You’re allowed to respond with something like:
“Per NRMP guidelines, I’ll be submitting my rank list based on my true preferences after completing all interviews. I’m very interested in your program and appreciate the opportunity to have interviewed.”
Polite. Clear. Non-compliant with coercion.
And if that costs you a spot on their list? You dodged a bullet.

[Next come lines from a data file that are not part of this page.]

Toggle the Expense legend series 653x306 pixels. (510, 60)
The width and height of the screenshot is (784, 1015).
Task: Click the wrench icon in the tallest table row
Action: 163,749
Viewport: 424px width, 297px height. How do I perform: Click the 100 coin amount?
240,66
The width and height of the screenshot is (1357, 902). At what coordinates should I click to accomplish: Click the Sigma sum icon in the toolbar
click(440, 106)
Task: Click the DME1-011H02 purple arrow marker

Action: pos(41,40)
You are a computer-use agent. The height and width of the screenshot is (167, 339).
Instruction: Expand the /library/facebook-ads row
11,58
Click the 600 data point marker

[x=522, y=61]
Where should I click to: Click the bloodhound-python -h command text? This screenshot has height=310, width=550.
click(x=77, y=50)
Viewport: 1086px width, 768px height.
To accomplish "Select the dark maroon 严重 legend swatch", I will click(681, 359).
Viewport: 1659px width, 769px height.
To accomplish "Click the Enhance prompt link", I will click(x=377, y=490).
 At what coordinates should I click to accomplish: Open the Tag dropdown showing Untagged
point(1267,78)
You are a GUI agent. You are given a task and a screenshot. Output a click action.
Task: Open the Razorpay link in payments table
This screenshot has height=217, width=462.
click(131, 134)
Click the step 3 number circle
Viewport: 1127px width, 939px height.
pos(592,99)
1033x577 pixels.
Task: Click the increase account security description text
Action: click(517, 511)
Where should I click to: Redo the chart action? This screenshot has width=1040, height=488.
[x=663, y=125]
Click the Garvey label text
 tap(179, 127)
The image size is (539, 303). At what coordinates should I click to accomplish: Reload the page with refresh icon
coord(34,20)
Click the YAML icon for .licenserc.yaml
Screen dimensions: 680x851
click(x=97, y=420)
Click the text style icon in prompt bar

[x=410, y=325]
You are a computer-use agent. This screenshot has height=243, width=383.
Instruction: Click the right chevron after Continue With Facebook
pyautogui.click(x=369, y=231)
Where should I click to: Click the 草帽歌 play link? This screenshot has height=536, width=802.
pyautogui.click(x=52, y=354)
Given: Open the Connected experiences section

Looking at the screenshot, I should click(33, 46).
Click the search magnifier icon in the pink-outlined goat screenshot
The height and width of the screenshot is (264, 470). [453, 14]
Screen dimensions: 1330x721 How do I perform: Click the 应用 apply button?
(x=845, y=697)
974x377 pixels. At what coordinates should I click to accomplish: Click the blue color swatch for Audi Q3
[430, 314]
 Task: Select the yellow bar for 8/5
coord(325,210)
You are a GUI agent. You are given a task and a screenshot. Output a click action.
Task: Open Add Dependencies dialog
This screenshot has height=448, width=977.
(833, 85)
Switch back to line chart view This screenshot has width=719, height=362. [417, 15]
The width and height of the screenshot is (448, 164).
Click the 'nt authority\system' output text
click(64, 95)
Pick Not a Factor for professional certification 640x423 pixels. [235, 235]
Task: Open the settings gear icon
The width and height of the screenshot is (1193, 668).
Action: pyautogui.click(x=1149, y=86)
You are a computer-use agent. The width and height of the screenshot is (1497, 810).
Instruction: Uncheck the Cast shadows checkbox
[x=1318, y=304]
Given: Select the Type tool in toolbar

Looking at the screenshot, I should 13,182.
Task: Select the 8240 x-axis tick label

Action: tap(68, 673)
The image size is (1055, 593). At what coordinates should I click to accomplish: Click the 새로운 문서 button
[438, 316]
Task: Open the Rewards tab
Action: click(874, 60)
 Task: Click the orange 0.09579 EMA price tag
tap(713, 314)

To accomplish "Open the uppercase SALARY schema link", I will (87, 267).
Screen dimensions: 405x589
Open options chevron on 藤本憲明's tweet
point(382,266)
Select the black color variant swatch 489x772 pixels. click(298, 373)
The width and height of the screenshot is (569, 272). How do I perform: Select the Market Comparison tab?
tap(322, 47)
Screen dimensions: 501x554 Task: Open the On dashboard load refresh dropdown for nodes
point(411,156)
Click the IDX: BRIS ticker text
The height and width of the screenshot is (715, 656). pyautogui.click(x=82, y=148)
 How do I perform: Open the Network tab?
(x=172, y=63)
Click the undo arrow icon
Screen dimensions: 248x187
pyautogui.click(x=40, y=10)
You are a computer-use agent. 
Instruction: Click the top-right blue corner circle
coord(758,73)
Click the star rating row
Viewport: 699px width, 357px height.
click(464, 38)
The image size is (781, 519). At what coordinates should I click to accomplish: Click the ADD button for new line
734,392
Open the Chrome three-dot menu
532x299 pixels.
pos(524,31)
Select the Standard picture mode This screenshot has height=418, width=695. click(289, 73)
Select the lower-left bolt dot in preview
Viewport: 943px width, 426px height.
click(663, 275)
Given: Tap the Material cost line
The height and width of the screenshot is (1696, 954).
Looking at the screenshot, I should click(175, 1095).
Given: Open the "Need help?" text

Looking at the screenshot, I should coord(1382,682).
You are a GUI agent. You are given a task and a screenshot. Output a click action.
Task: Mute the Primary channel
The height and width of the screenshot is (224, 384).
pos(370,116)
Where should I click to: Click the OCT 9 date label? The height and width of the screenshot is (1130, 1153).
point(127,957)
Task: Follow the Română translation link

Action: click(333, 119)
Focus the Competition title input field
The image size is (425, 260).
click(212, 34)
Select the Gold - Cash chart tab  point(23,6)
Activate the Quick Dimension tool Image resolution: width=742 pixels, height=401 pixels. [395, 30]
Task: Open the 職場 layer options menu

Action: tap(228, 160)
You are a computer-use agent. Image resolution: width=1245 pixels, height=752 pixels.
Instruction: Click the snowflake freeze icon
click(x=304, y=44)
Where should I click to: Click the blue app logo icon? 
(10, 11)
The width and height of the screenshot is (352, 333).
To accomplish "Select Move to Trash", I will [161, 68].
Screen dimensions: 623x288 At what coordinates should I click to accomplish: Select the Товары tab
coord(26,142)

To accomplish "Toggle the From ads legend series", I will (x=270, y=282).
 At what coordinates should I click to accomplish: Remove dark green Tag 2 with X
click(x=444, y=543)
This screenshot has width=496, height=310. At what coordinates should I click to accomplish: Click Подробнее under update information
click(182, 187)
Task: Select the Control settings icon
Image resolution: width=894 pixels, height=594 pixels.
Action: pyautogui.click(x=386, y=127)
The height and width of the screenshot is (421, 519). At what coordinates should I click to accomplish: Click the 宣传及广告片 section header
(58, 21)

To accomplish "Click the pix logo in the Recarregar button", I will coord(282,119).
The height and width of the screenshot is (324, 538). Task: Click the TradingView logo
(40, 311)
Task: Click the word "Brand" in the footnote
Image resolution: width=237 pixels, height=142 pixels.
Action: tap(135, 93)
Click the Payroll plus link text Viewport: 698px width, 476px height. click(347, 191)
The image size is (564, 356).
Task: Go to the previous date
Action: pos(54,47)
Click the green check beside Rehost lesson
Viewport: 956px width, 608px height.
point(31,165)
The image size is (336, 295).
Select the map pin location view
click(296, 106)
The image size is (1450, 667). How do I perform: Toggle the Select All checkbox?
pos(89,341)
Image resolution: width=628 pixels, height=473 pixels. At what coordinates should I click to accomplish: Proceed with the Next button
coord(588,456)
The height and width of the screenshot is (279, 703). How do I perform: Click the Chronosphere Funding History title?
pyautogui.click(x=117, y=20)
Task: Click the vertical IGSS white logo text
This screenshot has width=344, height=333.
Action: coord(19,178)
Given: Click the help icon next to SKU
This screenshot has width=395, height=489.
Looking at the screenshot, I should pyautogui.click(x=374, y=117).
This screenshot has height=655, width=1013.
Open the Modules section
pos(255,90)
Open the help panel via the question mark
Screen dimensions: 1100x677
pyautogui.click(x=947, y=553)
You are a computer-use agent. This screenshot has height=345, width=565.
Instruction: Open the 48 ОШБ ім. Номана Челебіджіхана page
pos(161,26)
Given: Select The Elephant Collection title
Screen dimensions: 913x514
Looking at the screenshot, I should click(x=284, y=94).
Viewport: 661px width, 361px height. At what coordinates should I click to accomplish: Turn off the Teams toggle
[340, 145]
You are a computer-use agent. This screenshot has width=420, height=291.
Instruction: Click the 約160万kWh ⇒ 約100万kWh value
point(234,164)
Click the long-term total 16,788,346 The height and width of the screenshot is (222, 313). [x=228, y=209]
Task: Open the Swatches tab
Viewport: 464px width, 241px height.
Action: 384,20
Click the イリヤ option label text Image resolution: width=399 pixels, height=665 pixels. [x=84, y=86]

Quick Comparison: Reality vs. Myth
| Topic | Reality | Myth |
|---|---|---|
| Are letters of intent allowed? | Yes, voluntary communication of interest is allowed. | “Letters of intent are illegal under NRMP rules.” |
| Are they binding? | No. Only the rank list is binding. | “If you send a commitment letter, you’re locked in legally.” |
| Can programs ask your rank order? | No, that’s a violation. | “Programs can ask and you should answer honestly or you’ll be blacklisted.” |
| Should you rank based on interest emails? | No, rank by true preference. | “Always rank the program that tells you you’re ranked to match.” |
| Do letters drastically change outcomes? | Usually minor impact at best. | “A strong letter can rescue a mediocre interview.” |
Simple Flow: How to Handle Post-Interview Communication
| Step | Description |
|---|---|
| Step 1 | Finished Interviews |
| Step 2 | Send honest #1 letter |
| Step 3 | Wait until you decide |
| Step 4 | Optionally send strong interest notes to a few others |
| Step 5 | Send only strong interest emails |
| Step 6 | Submit rank list by true preference |
| Step 7 | Have clear #1? |
| Step 8 | Still undecided near rank deadline? |
FAQ
1. Can I get in trouble with the NRMP for sending a letter of intent that says “you are my #1”?
No, not if it’s voluntary and truthful at the time you send it. The NRMP doesn’t punish applicants for expressing preferences. They care about coercion, contracts outside the Match, and backing out after you match—not your sincere email. The problem is if you lie to multiple programs, not a rules violation, but an integrity one that can backfire reputationally.
2. What if a program asks me directly, “Will you rank us first?”
That’s crossing into violation territory on their side. You aren’t required to answer. You can sidestep with, “I’m very interested and will be ranking programs based on my true preferences after I complete all interviews, in line with NRMP policy.” If they keep pushing, that’s a bad sign about their culture. You can screenshot and report if you want; you’re under no obligation to play along.
3. A program told me I’m ‘ranked to match.’ Should I rank them first to be safe?
No. You should still rank by your true preference. “Ranked to match” is not a contract and has been wrong plenty of times. Programs overestimate, lists get crowded, and applicants above you may unexpectedly rank that program higher. If you prefer another program, rank that one higher. The algorithm is designed to protect that honesty, regardless of who sent the prettier email.
Two things to remember:
- The NRMP enforces the integrity of the Match, not the drama around “commitment letters.”
- Your only real contract is your rank list—build it around your true preferences, not around flattery or fear.